● Written task: Copy out every line of the material below word for word, omitting the pictures.

● Word and element location records:
>> start
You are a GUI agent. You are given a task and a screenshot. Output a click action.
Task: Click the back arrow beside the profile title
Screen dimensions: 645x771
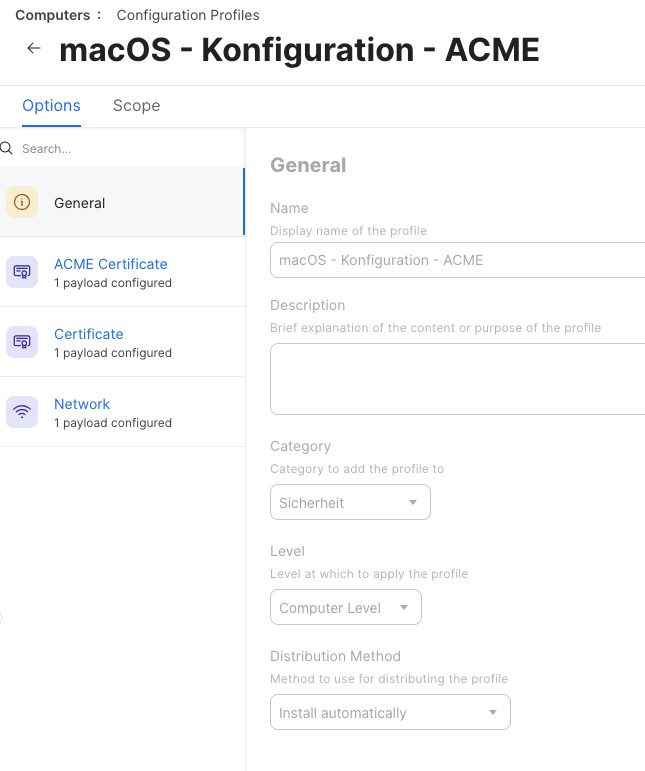[x=34, y=49]
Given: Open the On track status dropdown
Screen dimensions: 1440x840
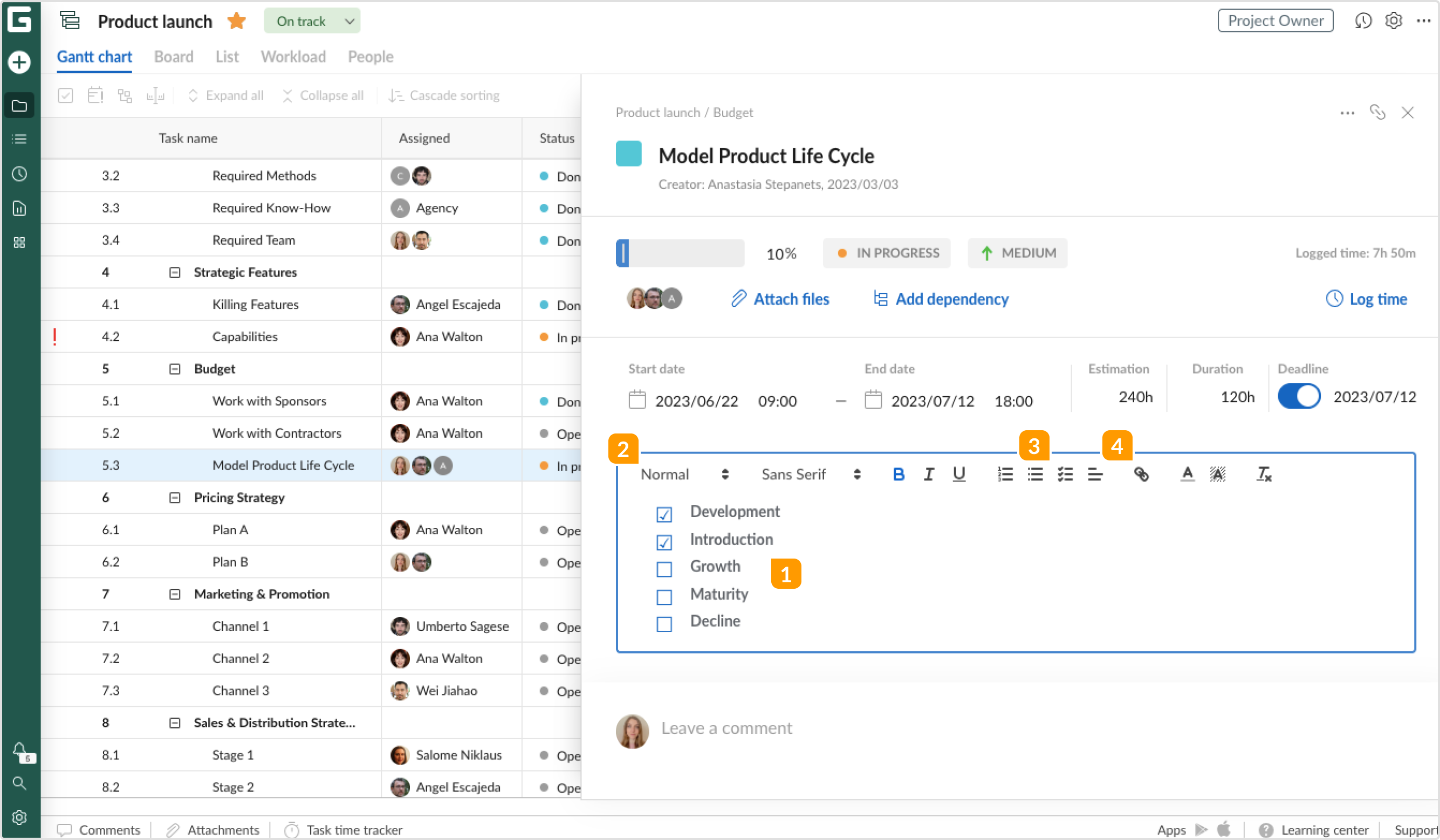Looking at the screenshot, I should [x=312, y=21].
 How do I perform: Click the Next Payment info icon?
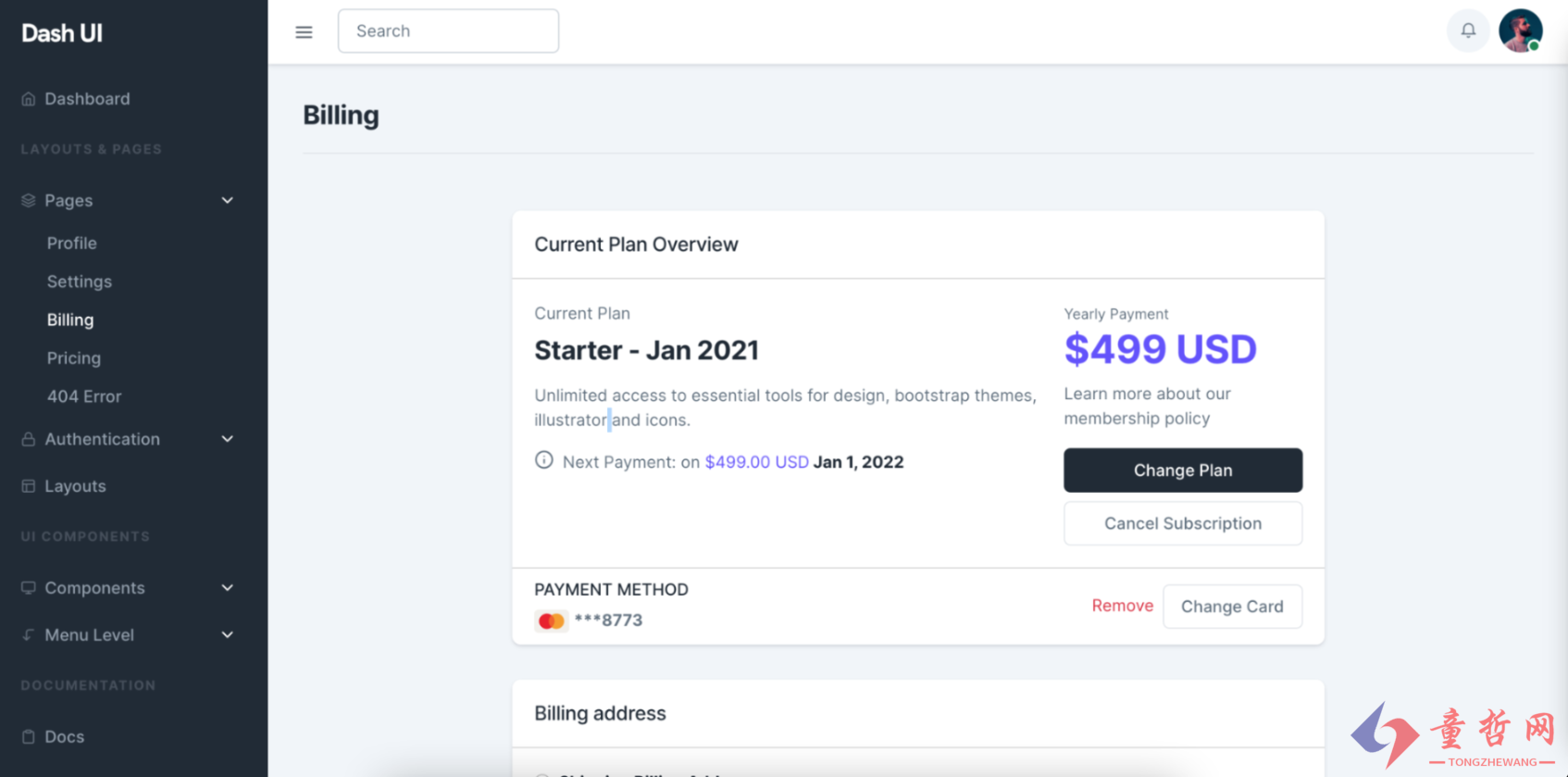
>> end
● Full output:
You are a GUI agent. You are given a task and a screenshot. Output a click action.
Task: Click the back arrow beside the profile title
Screen dimensions: 645x771
[x=34, y=49]
Given: Open the On track status dropdown
Screen dimensions: 1440x840
Looking at the screenshot, I should [x=312, y=21].
 How do I perform: Click the Next Payment info icon?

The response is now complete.